### [Tarefas e exercícios]
• A. Enumere todas as propostas de emenda à Constituição (PECs) citadas no texto sobre as metas fiscais.
• B. Redija a continuação do texto sobre as metas fiscais, iniciando logo após a última frase apresentada.
***** Texto *****
Menos de um ano depois, ao fim de maio de 2021, a mediana da projeção de resultado primário para 2023 era de déficit 0,35% e o ponto de chegada em 2026 se mantinha no azul, com superávit de 0,35% do PIB. “Estamos falando de um período após a PEC dos Precatórios, mas antes da aprovação ou apresentação da PEC Kamikaze, que foi a paulada de morte no teto de gastos, e da PEC da Transição, que foi o prego no caixão do teto.”
A PEC Kamikaze resultou na EC 123/2022 que, dentre outras medidas, aumentou de forma temporária, a menos de três meses antes das eleições, o benefício do então Auxílio Brasil, além de instituir Bolsa Caminhoneiro e Bolsa Taxista. A PEC da Transição resultou na EC 126/2022 e elevou em R$ 145 bilhões o teto de gastos para o Orçamento de 2023, além de determinar o estabelecimento de uma nova regra fiscal.
Quando se olha o consenso mais recente do Focus, diz Borges, há claramente uma distância enorme entre o que o mercado espera e as metas prometidas pelo governo. “Há um ver para crer. Porque é preciso aumentar muito as receitas. Precisamos de algo em torno de R$ 130 bilhões a R$ 150 bilhões a mais de receitas recorrentes no acumulado dos quatro anos para viabilizar a consecução das metas fiscais.” Borges destaca ainda que o texto do Projeto de Lei Complementar (PLP) da nova regra fiscal mostra mecanismos fracos para garantir o cumprimento das metas. O incentivo para o governo em buscar receitas, avalia, será o mercado, já que melhorando-se a percepção, há melhores condições para câmbio, juros e perspectivas de endividamento.
***** Trechos de dados *****
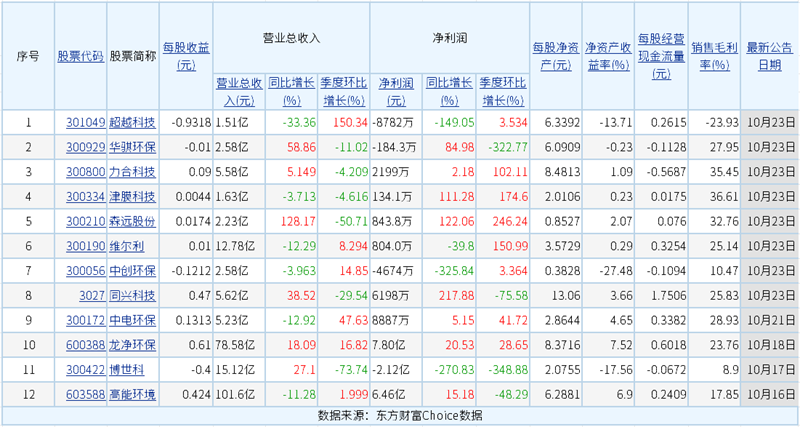Open the 森远股份 stock name link
The image size is (800, 427).
point(132,221)
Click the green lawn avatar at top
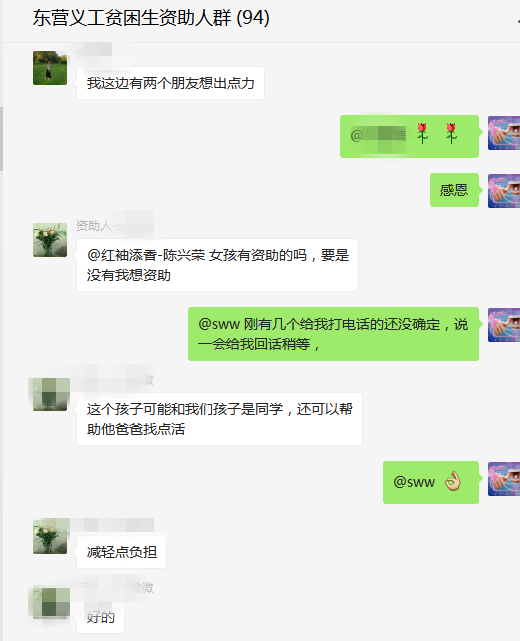This screenshot has width=520, height=641. (x=50, y=68)
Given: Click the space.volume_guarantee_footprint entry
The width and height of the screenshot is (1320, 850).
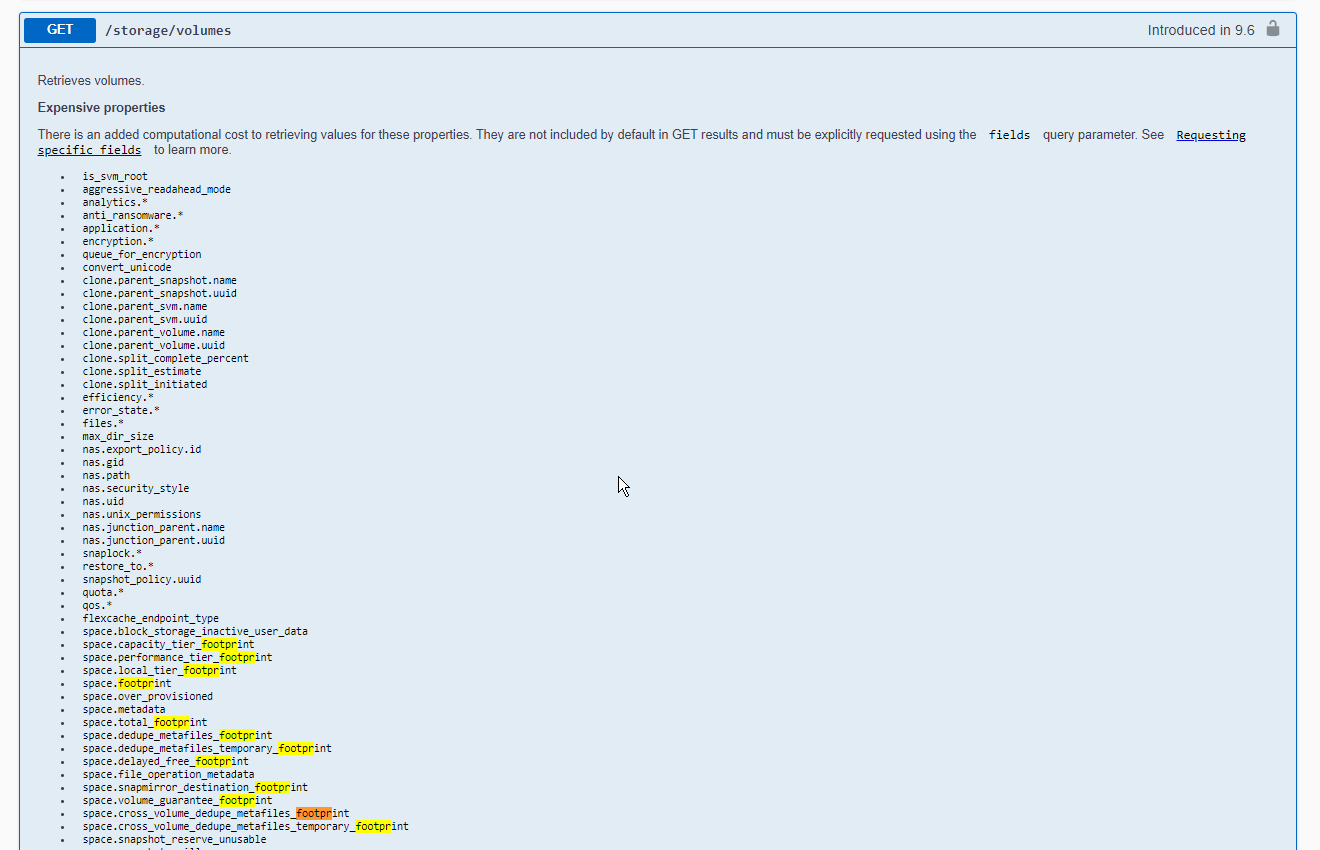Looking at the screenshot, I should [x=178, y=800].
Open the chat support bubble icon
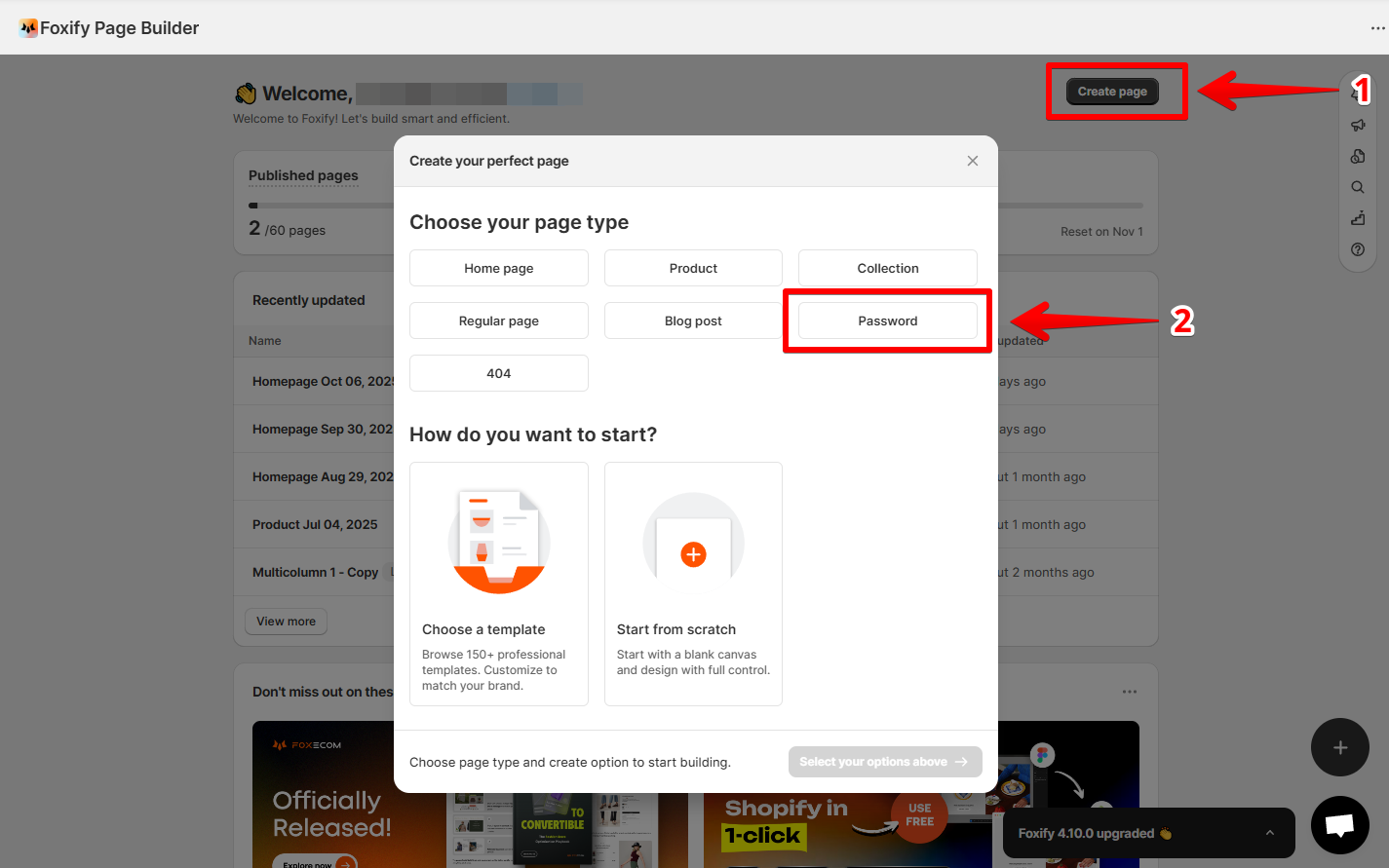1389x868 pixels. (1340, 825)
*****
### [Respostas escritas]
• A. PEC dos Precatórios; PEC Kamikaze; PEC da Transição.

• B.
Para Borges, se o governo conseguir aprovar leis que garantam receitas significativas também é possível melhorar expectativas. Entre as medidas com potencial para isso, diz, está uma nova lei para restringir a dedução de subvenção do ICMS na base de cálculo do Imposto de Renda e da Contribuição Social sobre o Lucro Líquido (CSLL). O que o governo quer, explica, é que sejam deduzidos apenas as subvenções relacionadas a investimentos mas não a custeio.
Outra medida com bom potencial, diz Borges, seria a regulamentação de preços de transferência. Hoje empresas apuram prejuízos em exportações intracompanhia para paraísos fiscais. Com isso, boa parte do lucro é auferida em local com tributação favorecida.
Gabriel Leal de Barros, sócio e economista-chefe da Ryo Asset, também diz que o aumento de receitas na magnitude necessária para sustentar a regra fiscal terá de vir de aumento de carga tributária, porque não será proporcionado por crescimento econômico. Nesse campo, indica, a revisão de gastos tributários é o melhor caminho, mas muito difícil do ponto de vista político. Para ele, a solução que provavelmente será adotada é fazer parcelamentos de tributos, nos moldes de um Refis, não só para débitos tributários, incluindo os litígios no Conselho Administrativo de Recursos Fiscais (Carf), como para os previdenciários.
Leal de Barros diz que um Refis pode trazer elevação de receitas e melhorar a percepção de mercado. Ele lembra, porém, que a regra fiscal proposta pelo governo trata essa receita de Refis como recorrente. “Ou seja, se eventualmente fizerem um Refis e conseguirem receita enorme, isso vai inchar a base de arrecadação e gerará maior crescimento real de gastos no ano seguinte, o que também é uma forma de flexibilização da regra.”
“Esse ganho de arrecadação, que a princípio ajuda a meta de primário de um ano, vai vazar para mais despesa no ano seguinte e gera dificuldade maior para cumprir as metas à frente. A regra só fica em pé, se ano após ano houver surpresas sistemáticas de arrecadação.”